Drupal 7.11 and 6.23, maintenance releases which fix security vulnerabilities are now available for download.

Drupal 7.12 and 6.24 also fix other issues reported through the bug tracking system.

Upgrading your existing Drupal 7 and 6 sites is strongly recommended. There are no new features in these releases. For more information about the Drupal 7.x release series, consult the Drupal 7.0 release announcement, more information on the 6.x releases can be found in the Drupal 6.0 release announcement. Drupal 5 is no longer maintained, upgrading to Drupal 6 is recommended.

Security information

We have a security announcement mailing list, a history of all security advisories, and an RSS feed with the most recent security advisories. We strongly advise Drupal administrators to sign up for the list.

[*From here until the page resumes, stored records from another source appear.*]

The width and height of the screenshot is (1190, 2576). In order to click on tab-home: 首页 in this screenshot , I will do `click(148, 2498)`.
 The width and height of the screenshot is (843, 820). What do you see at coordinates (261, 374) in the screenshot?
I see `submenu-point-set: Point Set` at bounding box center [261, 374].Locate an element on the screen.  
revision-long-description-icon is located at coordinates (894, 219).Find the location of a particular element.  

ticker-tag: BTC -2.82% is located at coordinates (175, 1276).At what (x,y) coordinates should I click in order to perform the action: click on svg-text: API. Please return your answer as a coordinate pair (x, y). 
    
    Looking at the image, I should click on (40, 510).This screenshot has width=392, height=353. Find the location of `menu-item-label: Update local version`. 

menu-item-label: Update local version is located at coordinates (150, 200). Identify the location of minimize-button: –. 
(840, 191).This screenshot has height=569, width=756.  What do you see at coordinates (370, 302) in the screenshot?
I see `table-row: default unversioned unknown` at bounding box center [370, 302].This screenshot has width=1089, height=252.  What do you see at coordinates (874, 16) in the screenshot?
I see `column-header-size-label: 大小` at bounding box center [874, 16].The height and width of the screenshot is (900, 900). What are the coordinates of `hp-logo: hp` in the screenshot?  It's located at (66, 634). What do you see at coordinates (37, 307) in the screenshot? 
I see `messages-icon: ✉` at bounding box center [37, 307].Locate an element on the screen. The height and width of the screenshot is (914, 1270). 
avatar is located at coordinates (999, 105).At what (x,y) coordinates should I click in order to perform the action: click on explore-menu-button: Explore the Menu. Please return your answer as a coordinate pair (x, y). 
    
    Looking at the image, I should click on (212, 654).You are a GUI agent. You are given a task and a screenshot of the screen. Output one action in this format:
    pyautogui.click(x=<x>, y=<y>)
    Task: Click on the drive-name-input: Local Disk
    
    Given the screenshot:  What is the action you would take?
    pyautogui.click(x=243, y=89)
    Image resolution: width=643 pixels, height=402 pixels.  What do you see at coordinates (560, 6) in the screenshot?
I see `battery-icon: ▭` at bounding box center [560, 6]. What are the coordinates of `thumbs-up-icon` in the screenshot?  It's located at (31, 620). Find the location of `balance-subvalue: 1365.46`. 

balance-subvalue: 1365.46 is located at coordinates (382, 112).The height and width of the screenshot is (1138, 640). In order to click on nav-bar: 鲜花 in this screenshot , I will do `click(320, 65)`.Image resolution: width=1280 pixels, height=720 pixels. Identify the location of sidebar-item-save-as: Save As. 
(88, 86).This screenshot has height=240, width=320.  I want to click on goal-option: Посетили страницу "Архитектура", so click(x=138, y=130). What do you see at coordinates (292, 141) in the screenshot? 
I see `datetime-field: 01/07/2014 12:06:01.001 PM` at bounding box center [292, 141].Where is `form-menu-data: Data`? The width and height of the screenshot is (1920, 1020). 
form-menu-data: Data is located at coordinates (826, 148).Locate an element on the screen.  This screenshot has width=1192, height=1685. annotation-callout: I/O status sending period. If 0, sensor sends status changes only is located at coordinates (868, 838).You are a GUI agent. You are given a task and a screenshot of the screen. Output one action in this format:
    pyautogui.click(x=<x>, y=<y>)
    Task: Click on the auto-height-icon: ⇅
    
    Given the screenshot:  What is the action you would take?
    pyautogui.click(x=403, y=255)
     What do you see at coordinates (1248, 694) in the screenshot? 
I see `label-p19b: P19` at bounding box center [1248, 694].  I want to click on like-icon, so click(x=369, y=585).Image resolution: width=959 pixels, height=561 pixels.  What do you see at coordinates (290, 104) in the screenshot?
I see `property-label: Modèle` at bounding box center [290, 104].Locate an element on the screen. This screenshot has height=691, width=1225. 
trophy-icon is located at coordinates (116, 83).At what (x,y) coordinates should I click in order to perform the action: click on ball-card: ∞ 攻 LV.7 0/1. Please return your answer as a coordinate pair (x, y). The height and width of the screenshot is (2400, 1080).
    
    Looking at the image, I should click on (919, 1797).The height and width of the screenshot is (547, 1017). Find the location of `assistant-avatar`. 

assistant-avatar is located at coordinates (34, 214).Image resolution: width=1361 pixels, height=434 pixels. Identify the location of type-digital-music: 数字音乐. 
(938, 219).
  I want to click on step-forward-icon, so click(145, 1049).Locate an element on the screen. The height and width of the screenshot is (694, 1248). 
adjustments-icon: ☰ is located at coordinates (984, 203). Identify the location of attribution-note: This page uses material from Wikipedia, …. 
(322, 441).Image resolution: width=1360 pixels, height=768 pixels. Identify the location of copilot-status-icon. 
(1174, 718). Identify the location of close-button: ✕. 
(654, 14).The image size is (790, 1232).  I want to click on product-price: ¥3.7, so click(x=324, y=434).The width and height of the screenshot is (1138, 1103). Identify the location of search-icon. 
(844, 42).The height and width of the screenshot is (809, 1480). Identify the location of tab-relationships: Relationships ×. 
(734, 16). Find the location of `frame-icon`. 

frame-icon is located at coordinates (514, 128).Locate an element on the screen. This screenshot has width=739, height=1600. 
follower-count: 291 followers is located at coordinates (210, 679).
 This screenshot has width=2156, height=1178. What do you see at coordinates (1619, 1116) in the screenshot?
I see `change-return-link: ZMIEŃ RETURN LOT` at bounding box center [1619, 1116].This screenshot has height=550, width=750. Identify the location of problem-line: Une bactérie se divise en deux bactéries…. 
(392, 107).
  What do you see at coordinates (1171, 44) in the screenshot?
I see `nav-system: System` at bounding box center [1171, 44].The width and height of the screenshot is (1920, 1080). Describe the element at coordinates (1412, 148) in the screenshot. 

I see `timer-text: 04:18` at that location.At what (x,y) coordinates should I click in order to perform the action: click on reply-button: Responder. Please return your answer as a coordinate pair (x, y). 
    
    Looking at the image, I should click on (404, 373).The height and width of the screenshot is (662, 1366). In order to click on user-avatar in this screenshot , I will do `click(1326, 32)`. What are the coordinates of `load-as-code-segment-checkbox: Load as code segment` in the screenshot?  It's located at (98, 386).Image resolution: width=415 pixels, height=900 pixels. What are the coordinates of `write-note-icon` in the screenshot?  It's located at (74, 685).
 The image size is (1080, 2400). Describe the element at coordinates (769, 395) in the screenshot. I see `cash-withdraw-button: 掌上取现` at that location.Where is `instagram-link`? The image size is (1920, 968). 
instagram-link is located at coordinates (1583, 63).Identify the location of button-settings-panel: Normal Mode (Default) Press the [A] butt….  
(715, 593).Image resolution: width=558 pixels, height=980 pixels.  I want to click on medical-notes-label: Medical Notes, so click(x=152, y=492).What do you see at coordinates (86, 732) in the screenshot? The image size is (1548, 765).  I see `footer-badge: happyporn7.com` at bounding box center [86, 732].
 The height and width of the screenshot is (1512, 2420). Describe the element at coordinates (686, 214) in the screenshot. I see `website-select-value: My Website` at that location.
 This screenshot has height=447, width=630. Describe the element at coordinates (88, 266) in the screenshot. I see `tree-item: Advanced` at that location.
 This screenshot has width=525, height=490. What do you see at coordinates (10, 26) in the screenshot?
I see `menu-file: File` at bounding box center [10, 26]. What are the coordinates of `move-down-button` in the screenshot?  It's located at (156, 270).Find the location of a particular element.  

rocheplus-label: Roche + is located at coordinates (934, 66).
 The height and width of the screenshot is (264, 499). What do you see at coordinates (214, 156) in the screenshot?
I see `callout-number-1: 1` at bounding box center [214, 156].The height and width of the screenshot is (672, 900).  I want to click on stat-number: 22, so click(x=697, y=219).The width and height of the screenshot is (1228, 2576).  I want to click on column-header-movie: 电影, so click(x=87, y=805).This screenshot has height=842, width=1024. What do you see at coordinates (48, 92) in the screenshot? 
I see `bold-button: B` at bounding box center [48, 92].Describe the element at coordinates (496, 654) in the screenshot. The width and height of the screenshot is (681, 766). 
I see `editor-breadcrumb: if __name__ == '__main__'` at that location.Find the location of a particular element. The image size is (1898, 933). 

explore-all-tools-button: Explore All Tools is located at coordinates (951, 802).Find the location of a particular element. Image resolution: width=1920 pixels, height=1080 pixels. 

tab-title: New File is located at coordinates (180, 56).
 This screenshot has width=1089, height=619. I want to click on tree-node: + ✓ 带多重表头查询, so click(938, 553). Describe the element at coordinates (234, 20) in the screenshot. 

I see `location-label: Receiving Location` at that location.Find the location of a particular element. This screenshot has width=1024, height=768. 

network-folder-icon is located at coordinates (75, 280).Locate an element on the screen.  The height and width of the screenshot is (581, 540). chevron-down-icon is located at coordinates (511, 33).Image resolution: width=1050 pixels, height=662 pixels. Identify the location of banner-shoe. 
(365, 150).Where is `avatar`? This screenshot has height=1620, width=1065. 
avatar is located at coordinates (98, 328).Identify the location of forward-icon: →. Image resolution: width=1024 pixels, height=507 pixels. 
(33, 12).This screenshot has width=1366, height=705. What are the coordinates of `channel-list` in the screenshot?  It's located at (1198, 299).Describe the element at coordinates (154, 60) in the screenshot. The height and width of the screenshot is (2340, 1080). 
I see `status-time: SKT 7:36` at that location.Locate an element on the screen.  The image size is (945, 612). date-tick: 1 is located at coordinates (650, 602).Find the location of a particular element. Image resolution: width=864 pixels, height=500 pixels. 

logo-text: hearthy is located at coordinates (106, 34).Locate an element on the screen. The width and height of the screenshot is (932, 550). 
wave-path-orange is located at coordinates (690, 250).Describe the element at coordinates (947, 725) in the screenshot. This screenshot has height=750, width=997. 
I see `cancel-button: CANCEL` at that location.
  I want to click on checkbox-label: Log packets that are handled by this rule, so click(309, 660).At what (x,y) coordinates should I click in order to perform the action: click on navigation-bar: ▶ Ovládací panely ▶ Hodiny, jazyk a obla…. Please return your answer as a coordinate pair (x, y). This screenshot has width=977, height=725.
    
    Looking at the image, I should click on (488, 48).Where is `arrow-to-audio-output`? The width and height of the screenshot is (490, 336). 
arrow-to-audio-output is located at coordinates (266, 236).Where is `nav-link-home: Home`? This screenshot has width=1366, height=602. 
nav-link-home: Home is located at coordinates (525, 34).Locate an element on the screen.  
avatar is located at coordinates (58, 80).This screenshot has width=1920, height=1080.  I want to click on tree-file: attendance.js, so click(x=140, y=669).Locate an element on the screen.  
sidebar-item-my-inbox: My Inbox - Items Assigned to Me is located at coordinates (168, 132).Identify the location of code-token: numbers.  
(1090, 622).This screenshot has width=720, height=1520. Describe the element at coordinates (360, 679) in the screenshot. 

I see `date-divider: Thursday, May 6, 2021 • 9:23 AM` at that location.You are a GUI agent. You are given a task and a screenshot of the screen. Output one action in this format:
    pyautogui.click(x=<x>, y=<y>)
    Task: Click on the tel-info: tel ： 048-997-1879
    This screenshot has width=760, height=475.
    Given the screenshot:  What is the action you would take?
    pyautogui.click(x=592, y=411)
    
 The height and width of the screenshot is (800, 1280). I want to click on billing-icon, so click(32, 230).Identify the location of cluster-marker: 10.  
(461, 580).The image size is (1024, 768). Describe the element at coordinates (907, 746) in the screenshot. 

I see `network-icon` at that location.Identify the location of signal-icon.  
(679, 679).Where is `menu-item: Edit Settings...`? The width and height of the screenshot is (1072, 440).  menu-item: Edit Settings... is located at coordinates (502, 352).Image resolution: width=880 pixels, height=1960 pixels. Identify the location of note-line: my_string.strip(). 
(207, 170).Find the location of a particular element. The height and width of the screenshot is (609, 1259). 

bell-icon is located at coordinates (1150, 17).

Drupal 7 and 6 include the built-in Update status module, which informs you about important updates to your modules and themes.

Bug reports

Both Drupal 7.x and 6.x branches are being maintained, so given enough bug fixes (not just bug reports) more maintenance releases will be made available, according to our monthly release cycle.

Changelog

Drupal 7.11 only includes fixes for security issues. (Note: Be sure to review the known issues for 7.11 below.) Drupal 7.12 also includes bugfixes. The full list of changes between the 7.10 and 7.12 releases can be found by reading the 7.12 release notes. A complete list of all bug fixes in the stable 7.x branch can be found in the git commit log.

Drupal 6.23 only includes fixes for security issues. Drupal 6.24 also includes bugfixes. The full list of changes between the 6.22 and 6.24 releases can be found by reading the 6.24 release notes. A complete list of all bug fixes in the stable 6.x branch can be found at git commit log.

Security vulnerabilities

Drupal 7.11 and 6.23 were released in response to the discovery of security vulnerabilities. Details can be found in the official security advisory:

To fix the security problem, please upgrade Drupal.

What is included with each release?

Release explanation

We made two versions of both Drupal 7 and 6 available, so you can choose to only include security fixes (Drupal 7.11 and 6.23 respectively) or security fixes and bugfixes (Drupal 7.12 and 6.24). You can choose your preferred version. We are trying to make it easier and quicker to roll out security updates by making security-only releases available as well as ones with bugfixes included. We hope this helps you roll out the fixes as soon as possible. Read more details in the handbook.

Update notes

The default.settings.php file was changed in Drupal 7.12, to add documentation about PDO attribute override capabilities that were added as a result of #1309278: Make PDO connection options configurable.

The robots.txt file was changed in Drupal 6.24 to block filter tips from search engines. The .htaccess and (default.)settings.php files were not changed in Drupal 6. Additionally, indexes were added to the node_comment_statistics and comment tables, for performance.

Known issues #

Drupal 7

The Drupal 7.11 release is only an incremental release off of Drupal 7.9, instead of 7.10, so it is missing bug fixes introduced in 7.10. Administrators are encouraged to update to 7.12 as soon as possible. See #1430404: Drupal 7.11 is missing all the bug fixes from Drupal 7.10 for details.

Drupal 7.12 is also only compatible with Menu Block 7.x-2.3 and higher, and Internationalization (i18n) 7.x-1.4 and higher.

Drupal 6

In Drupal 6.24, if you have the contributed user_delete module enabled on your site, the update will fail with a Cannot redeclare user_delete_access() error. An update of user_delete module is being worked on.

In Drupal 6.24 if you had locale module enabled earlier, but it is not currently turned on, the update will fail with Call to undefined function locale_inc_callback(). A fix is being worked on for Drupal core.

In Drupal 6.24 if you run your updates with Drush, you might experience duplicate entry errors in your system table. See the ongoing discussion at http://drupal.org/node/1425868

Also in Drupal 6.24 there are email validation changes which make multi-component host names which have dashes in components after the first one invalid (like example@host.e-xample.example.com). The bogus email validation change can be rolled back on sites where this is a problem.

Drupal 6.25 is currently planned to be released with fixes for issues 2, 3 and 4 above on February 29th. The first issue needs a user_delete module fix/update.